California will be adding to its already bountiful coffers after residents passed Prop 64, legalizing recreational marijuana in the Golden State.
Voters left no doubt as to their will, passing the measure by over a million votes and with a 12-point spread of 56-44 in favor of Prop 64.
California is expected to be the biggest cannabis market in North America once the program is fully operational, and the state will be one of the big winners. A new report released Nov. 7 by state fiscal experts at Blue Sky Consulting Group projects that Proposition 64, the Adult Use of Marijuana Act, will generate almost $1 billion in new, increased state and local revenue annually when fully implemented. The measure imposes a 15 percent marijuana excise tax on all marijuana sales
"This is the most important moment in the history of the marijuana legalization movement,” says Tom Angell, Chairman of Marijuana Majority, a national pro-cannabis organization. “California is the sixth-largest economy in the world and is hugely culturally influential. Most importantly, this vote will dramatically accelerate the end of federal marijuana prohibition.”
The Adult Use of Marijuana Act is one of the most extensive pieces of cannabis legalization seen in the U.S., according to California Lieutenant Governor Gavin Newsom. Newsom called the measure “the most thoughtful marijuana policy in the nation – with the strictest child protections and billions in new revenue for important programs such as public safety,” when he endorsed the ballot measure in July.
Beyond child protection regulations and public safety spending, the new law also puts forward several rules when it comes to cultivation and sets the Department of Food and Agriculture as the regulatory authority.
“The medical and recreational systems each face significant implementation challenges that will only be heightened due to the enormous size of [the] illicit and unlicensed marijuana market presently in existence in California,” says Aaron Herzberg, Partner and General Counsel at CalCann Holdings, a cannabis property management firm. “It will be difficult for the industry to make the death-defying jump from the state’s mammothly [sic] unregulated medical pot economy to a regulated adult-use system unless these illegal and unlicensed businesses, many of which skirt the law, are put out of business.”

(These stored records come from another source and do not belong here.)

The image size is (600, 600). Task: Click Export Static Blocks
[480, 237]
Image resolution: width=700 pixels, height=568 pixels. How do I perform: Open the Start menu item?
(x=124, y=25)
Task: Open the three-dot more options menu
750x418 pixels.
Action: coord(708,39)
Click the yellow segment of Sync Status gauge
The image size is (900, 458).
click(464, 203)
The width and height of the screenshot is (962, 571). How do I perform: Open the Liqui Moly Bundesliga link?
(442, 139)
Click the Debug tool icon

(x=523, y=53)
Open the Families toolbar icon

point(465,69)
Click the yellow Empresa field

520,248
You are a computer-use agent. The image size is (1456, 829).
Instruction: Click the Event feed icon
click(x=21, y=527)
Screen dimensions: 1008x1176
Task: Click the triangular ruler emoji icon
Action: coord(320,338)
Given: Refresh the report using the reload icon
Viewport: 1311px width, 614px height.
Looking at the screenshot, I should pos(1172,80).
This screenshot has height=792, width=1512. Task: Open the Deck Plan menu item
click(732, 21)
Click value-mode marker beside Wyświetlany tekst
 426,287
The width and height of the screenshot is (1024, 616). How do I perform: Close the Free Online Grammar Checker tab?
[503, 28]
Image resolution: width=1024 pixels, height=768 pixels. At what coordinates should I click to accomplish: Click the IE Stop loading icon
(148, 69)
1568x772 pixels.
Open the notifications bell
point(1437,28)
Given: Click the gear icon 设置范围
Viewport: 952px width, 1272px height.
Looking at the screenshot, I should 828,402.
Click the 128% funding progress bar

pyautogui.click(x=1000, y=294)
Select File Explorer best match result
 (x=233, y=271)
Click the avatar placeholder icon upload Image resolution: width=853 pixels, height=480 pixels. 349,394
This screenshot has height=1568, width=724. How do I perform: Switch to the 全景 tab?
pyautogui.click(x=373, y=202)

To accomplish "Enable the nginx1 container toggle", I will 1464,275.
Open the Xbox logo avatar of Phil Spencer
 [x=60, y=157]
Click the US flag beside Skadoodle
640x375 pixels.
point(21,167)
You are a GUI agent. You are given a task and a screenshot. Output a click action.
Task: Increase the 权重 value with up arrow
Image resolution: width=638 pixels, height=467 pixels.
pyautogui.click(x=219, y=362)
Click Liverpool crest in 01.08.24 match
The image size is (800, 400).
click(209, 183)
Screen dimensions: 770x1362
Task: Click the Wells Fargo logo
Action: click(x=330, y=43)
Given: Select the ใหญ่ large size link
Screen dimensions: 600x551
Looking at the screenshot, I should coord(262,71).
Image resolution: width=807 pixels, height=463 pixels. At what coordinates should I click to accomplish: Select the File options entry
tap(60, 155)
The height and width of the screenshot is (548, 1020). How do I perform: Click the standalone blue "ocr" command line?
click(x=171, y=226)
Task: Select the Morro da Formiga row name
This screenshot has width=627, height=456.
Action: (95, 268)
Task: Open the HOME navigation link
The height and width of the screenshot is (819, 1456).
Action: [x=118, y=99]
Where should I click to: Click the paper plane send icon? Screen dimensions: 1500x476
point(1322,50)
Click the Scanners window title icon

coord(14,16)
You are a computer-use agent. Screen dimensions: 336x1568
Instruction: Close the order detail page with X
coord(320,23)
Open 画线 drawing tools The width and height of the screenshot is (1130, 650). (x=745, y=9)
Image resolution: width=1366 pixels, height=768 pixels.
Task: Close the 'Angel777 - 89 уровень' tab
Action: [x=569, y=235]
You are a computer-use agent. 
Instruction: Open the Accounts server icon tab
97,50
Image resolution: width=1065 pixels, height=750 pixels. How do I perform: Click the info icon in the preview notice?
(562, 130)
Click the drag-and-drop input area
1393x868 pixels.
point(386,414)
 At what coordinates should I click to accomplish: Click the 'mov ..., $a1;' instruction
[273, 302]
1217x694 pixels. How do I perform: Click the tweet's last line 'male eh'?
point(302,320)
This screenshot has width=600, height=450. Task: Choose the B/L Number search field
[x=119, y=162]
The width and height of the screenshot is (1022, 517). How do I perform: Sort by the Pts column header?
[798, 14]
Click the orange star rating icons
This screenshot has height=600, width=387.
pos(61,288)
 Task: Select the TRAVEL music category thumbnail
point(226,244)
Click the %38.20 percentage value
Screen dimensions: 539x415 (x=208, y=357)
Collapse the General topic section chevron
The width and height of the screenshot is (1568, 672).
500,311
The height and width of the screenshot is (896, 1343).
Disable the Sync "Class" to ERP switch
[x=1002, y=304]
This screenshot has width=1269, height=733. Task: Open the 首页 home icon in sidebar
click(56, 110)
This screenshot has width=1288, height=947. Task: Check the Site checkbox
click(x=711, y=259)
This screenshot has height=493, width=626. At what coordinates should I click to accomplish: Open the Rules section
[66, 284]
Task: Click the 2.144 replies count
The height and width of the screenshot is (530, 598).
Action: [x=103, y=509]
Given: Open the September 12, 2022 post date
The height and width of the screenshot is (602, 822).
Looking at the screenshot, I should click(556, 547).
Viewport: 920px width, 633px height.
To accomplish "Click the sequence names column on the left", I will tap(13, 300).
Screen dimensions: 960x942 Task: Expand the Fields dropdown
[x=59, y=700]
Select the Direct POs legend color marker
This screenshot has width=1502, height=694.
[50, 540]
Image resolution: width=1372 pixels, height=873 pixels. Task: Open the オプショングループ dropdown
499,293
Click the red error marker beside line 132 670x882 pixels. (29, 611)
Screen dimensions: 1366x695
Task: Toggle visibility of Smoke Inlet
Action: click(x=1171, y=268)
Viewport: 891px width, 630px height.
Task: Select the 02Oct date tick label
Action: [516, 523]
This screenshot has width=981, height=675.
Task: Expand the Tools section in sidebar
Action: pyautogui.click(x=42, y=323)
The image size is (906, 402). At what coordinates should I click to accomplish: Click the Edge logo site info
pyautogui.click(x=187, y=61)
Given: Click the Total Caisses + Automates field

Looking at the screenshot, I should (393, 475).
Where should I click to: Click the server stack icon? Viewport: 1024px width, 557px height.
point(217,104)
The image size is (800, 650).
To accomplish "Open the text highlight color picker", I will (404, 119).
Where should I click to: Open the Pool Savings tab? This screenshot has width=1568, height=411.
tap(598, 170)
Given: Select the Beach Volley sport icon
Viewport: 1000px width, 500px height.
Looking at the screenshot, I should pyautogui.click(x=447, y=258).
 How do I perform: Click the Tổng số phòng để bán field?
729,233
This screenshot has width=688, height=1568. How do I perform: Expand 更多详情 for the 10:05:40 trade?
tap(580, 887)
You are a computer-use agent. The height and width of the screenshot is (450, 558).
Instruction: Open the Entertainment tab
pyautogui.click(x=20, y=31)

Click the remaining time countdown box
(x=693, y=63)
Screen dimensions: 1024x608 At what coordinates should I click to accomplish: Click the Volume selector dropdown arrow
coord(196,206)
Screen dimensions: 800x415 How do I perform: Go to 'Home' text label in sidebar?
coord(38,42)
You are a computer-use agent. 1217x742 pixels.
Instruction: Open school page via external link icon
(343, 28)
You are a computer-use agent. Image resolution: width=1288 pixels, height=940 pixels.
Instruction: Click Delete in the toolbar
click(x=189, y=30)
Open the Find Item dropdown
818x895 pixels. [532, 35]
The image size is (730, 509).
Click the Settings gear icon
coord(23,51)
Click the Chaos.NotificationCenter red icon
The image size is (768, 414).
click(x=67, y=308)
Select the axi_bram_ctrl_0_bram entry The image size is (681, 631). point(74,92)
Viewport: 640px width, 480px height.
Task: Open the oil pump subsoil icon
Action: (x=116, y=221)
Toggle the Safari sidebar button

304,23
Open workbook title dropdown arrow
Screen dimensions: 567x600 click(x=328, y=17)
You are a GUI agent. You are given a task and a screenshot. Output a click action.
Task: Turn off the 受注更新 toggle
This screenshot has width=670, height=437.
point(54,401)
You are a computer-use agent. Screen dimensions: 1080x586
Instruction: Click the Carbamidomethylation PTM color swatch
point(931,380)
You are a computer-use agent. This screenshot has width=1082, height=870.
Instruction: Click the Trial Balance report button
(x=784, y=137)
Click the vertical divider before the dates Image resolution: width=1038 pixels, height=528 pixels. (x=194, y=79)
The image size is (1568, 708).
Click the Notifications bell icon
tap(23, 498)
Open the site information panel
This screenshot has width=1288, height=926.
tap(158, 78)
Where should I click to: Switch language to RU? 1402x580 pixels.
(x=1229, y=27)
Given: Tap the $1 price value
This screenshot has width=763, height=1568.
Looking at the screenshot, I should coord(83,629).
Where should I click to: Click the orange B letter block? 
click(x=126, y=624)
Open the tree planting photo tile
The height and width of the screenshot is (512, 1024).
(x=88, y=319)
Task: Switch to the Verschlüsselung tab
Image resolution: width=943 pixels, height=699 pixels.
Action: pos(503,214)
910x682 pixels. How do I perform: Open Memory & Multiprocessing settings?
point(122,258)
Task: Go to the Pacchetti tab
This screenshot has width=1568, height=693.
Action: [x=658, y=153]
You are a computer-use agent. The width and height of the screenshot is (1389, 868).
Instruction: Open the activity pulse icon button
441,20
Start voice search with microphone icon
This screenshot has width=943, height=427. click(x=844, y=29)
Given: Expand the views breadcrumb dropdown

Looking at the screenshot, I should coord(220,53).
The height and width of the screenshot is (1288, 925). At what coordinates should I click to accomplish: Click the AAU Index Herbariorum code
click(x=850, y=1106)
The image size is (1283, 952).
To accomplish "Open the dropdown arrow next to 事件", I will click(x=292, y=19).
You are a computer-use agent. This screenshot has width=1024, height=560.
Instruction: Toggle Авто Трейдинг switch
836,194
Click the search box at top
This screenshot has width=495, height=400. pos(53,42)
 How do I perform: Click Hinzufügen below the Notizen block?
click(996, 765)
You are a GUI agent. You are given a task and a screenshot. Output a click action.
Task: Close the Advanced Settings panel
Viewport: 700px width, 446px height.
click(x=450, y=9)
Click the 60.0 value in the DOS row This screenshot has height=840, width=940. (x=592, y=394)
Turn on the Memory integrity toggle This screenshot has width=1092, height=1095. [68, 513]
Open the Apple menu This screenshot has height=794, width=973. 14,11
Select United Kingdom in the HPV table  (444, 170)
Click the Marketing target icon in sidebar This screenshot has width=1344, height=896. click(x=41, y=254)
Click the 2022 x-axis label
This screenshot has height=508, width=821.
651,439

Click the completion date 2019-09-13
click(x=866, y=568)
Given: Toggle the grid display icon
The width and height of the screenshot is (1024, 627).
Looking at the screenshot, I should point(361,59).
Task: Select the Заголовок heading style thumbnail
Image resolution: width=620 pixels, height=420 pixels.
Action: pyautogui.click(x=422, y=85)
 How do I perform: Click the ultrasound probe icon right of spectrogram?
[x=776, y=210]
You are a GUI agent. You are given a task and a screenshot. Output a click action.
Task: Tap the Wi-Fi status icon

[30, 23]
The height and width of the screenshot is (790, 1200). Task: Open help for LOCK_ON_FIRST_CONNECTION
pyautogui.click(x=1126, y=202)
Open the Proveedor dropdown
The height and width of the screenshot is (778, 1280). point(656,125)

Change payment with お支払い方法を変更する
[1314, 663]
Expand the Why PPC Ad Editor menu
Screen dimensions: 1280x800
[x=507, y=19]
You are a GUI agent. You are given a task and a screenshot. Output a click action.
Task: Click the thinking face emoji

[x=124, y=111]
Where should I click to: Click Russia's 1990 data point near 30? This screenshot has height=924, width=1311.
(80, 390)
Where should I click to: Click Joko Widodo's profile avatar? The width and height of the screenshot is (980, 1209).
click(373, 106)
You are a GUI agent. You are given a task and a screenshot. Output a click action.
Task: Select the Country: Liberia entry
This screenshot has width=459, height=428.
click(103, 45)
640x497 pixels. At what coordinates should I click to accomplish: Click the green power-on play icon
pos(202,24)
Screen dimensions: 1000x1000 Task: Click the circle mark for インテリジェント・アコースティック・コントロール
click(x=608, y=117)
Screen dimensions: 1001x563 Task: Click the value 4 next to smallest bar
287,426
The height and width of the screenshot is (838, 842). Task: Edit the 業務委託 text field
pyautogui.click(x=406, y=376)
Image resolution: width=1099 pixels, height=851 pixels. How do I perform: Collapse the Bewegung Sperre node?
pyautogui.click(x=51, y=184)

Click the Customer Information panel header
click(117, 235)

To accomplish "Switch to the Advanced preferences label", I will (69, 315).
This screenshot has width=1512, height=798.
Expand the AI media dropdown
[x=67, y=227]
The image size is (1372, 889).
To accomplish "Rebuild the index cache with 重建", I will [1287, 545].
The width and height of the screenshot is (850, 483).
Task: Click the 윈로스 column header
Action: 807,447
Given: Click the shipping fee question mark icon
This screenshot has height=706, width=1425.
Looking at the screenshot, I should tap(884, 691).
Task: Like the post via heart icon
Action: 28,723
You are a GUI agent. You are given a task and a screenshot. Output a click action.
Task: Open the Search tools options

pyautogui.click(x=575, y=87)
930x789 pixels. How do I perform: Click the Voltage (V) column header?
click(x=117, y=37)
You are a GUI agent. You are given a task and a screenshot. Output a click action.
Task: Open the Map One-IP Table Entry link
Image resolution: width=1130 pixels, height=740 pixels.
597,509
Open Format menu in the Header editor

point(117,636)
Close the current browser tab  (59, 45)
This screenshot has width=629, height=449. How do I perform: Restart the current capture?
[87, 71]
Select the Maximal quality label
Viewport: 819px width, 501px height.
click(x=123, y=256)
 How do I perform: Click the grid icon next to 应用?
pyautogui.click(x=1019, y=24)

Part of these new changes is a new set of license types is also created, which is broken down by type of grow and size. Of the 19 new license types, from cultivation licenses to third-party testing licenses, cultivators will get to choose between 13. They range from indoor, outdoor, to greenhouse licenses (called “mixed-light”), and from small and medium (which are the same size as their medical cannabis equivalents) and a new “large” license designation. Indoor and greenhouse growers utilizing over 22,000 square feet of canopy will need to apply for the large license type, with the same applying to outdoor cultivators using more than one acre to grow recreational cannabis.
No details as to the number of licenses were specified in the measure.
Recreational cannabis license applicants also will be required to submit a plan of their standard operation procedures (SOPs), including those for cultivation and quality control, starting Jan. 1, 2018 (when the licensing authority will begin accepting applications.)
New standards have now been set that are intended to bring the grey market into the light: new environmental standards and regulations, including proving cultivators are drawing water from a legal source and disposing of runoff properly; comprehensive laboratory testing, from cannabinoid and terpene profiling to pesticide and mold testing; and state authorities will be allowed to inspect any licensed business without warning to ensure compliance.
“Not only are tens of thousands of jobs going to be created, but cannabis will be regulated in a system built to keep consumers safe from pesticides and other additives,” says Flowhub CEO Kyle Sherman. “When a regulatory system is put into place it protects society as well, removing criminal enterprise from the equation. Tax dollars are going to flow into the state instead of the black market.”
But not everyone is celebrating today. In fact, several cannabis cultivators came out against the Adult Use of Marijuana Act, including the Humboldt Growers Collective, prior to it becoming law.
Steve Dodge, CEO of the Humboldt Growers Collective, said, “Prop 64 smacks of collusion with big money and big corporations” in an Oct. 30 blog post on the group’s website. He and other opponents in the industry are afraid Prop 64 doesn’t offer any long-term protections to smaller growers and they will see the cannabis industry taken over by larger companies and goliaths such as Monsanto.